Stranded solar capacity due to delay in PPAs has been a concern area for the sector as it renders projects unviable for developers. Further, the states have often failed to meet their Renewable Purchase Obligations (RPOs) because of such delays.
“The developers have made cost assumptions considering commissioning within 2-3 years and delays longer than that pose unknown risks to the projects,” Rahul Tyagi, Associate Director, Amp Energy India, said.
Trade margin for intermediaries
The uniform tariff will be arrived at after taking a weighted average of recent bids, and a single rate will be decided. The DISCOMs that are currently paying higher than the single rate will benefit but the states which have contracted long-term PPAs at low tariffs are likely to oppose the move.
The potential opposition resulting in untied power, has made Central government intermediary agencies (SECI and NVVN) jittery as they stand to lose a hefty ₹0.07/kWh trade margin from DISCOMs. These agencies sign power sale agreements (PSAs) with developers and sign PPAs from DISCOMs, which pay them the quoted price for power along with the trade margin.
“The intermediaries do not want their boats rocked. States not signing PPAs would mean they lose out on their fees.
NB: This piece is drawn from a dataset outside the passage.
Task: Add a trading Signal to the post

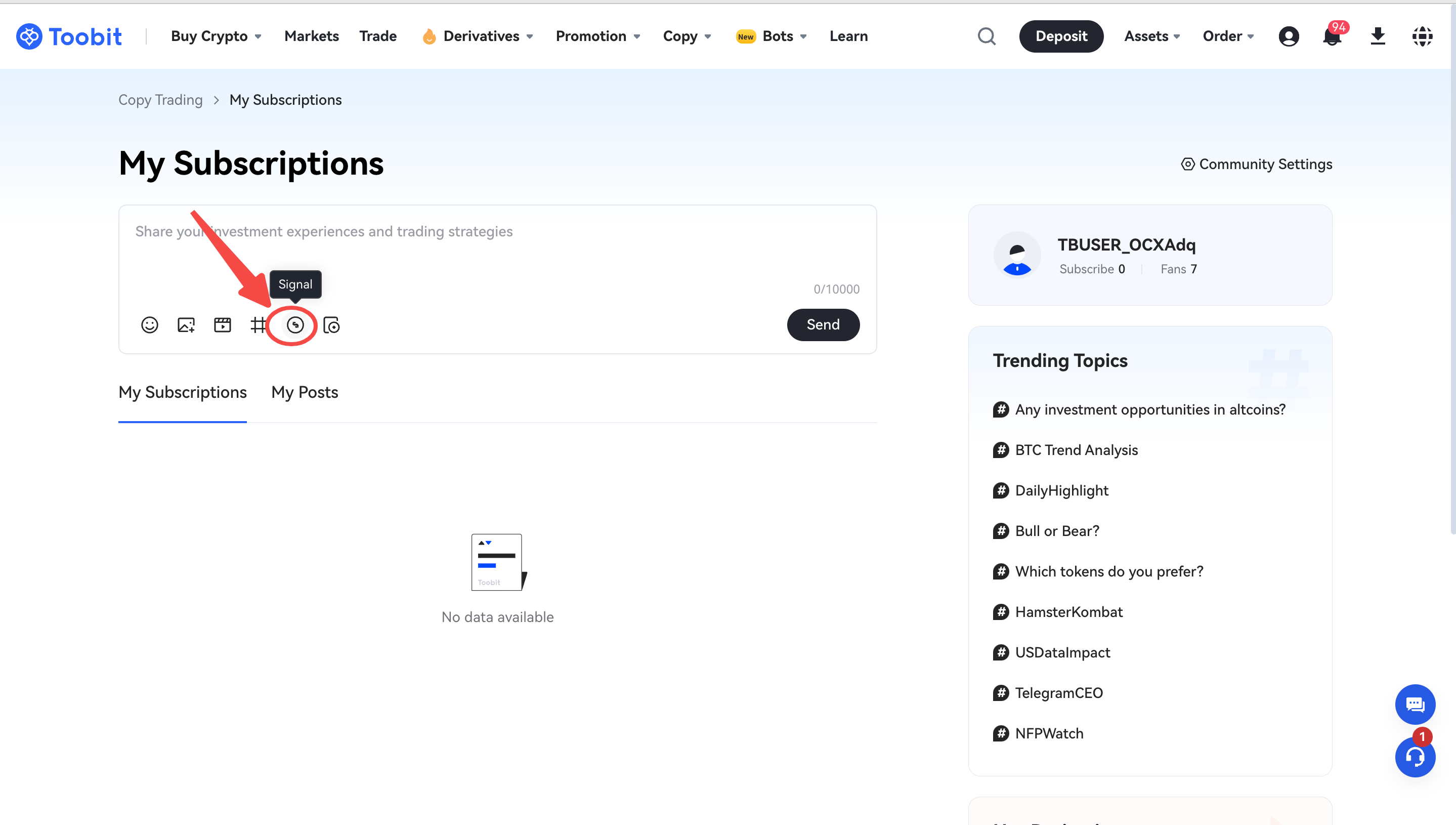Action: (x=295, y=324)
It would also mean that the developer will sell the untied power on the market or under a third-party direct agreement, which will also leave the intermediaries out of the loop and hamper their earnings,” a source privy to the meetings on uniform tariff said.
Developers await implementation
On the other end of the spectrum, developers say that the system seems favorable to them, and they would welcome it if it were implemented.
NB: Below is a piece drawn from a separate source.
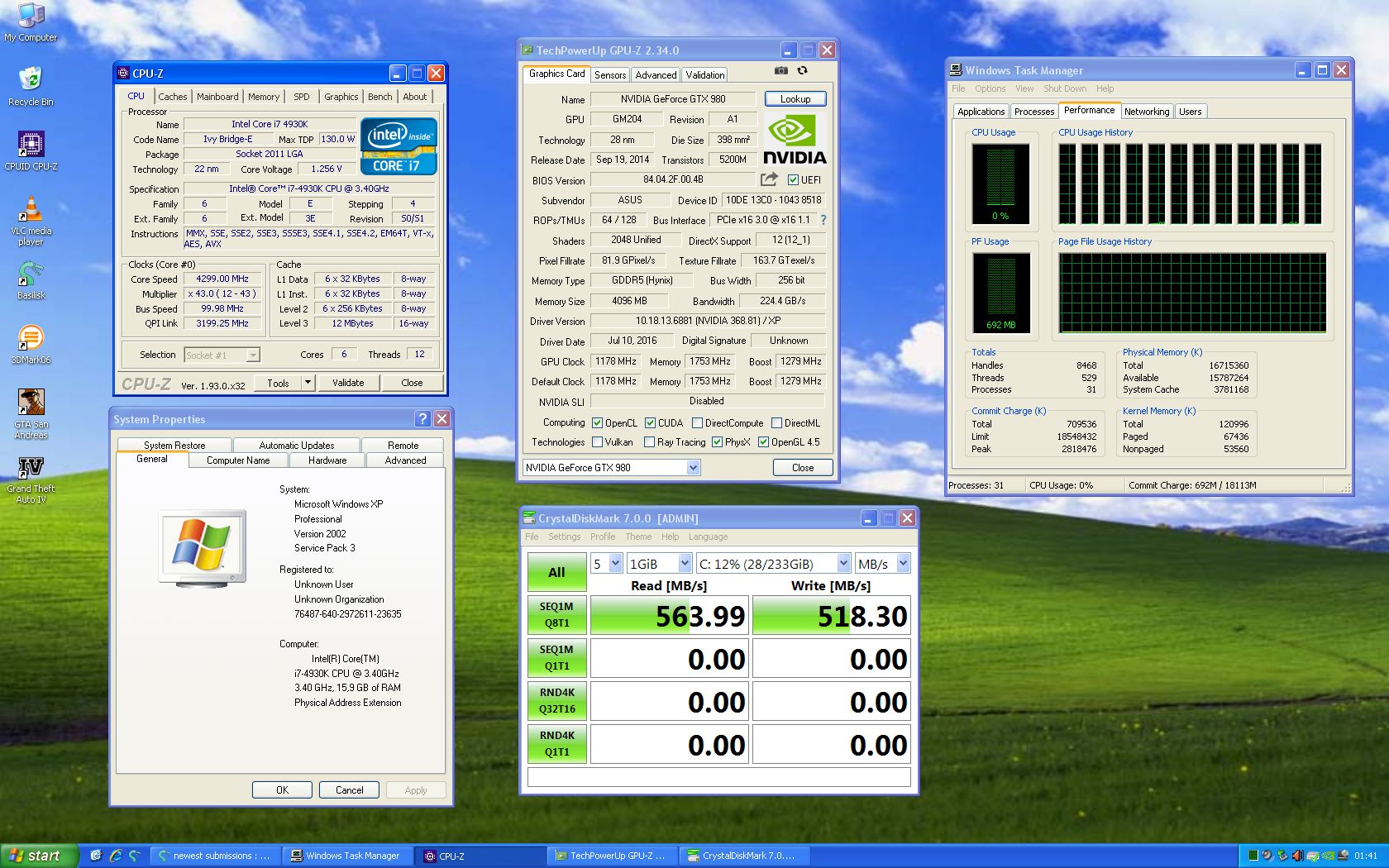Click the volume icon in the system tray
Viewport: 1389px width, 868px height.
click(1296, 856)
An industry source said that at least 10 GW of solar capacity is currently languishing without PPAs, and the number was higher at the beginning of the year.
“Delay in the signing of PPAs and commissioning timeline is already putting these projects under pressure. The uniform tariff mechanism is an initiative to address the challenges faced in reverse bidding. If it can address the challenges, then yes it will be a good initiative for the overall development of the sector,” Tyagi said.
Uniform Tariff method
The idea was proposed in the Draft Electricity Amendment Rules, 2022 released in August. It said that a ‘Uniform RE Tariff’ for the central pool will be implemented for solar, wind, hydro, small hydro, and power from any other renewable energy source.
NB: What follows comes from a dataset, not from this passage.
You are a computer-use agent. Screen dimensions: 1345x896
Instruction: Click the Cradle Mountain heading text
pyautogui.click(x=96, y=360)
It applies to all the power projects for which the central agencies invite bids. The competitive bidding process under reverse auction will remain intact, and the developers will continue to get the bid-discovered tariffs. However, the DISCOMs signing PPAs will pay for the uniform tariff decided in place of the tariff discovered in the bidding.
A central agency, probably SECI, will manage the central pool which would include its current function of signing back-to-back PPAs along with settling payments to developers and between DISCOMs. It will also devise a formula to calculate the weighted average tariff of bids conducted in the past few years, which will be the new tariff payable by DISCOMs.
For instance, if DISCOM ‘A’ and DISCOM ‘B’ are currently paying ₹2 ($0.024)/kWh and ₹3 ($0.036)/kWh respectively to the developers for the same amount of power, then the weighted average tariff is ₹2.5 ($0.03)/kWh. The uniform tariff system would mean that ‘A’ will now pay ₹0.50($0.006)/kWh higher, and ‘B’ would pay less by the same amount. This ensures that the national tariff pool remains constant, and developers continue to get the same amount/kWh as before.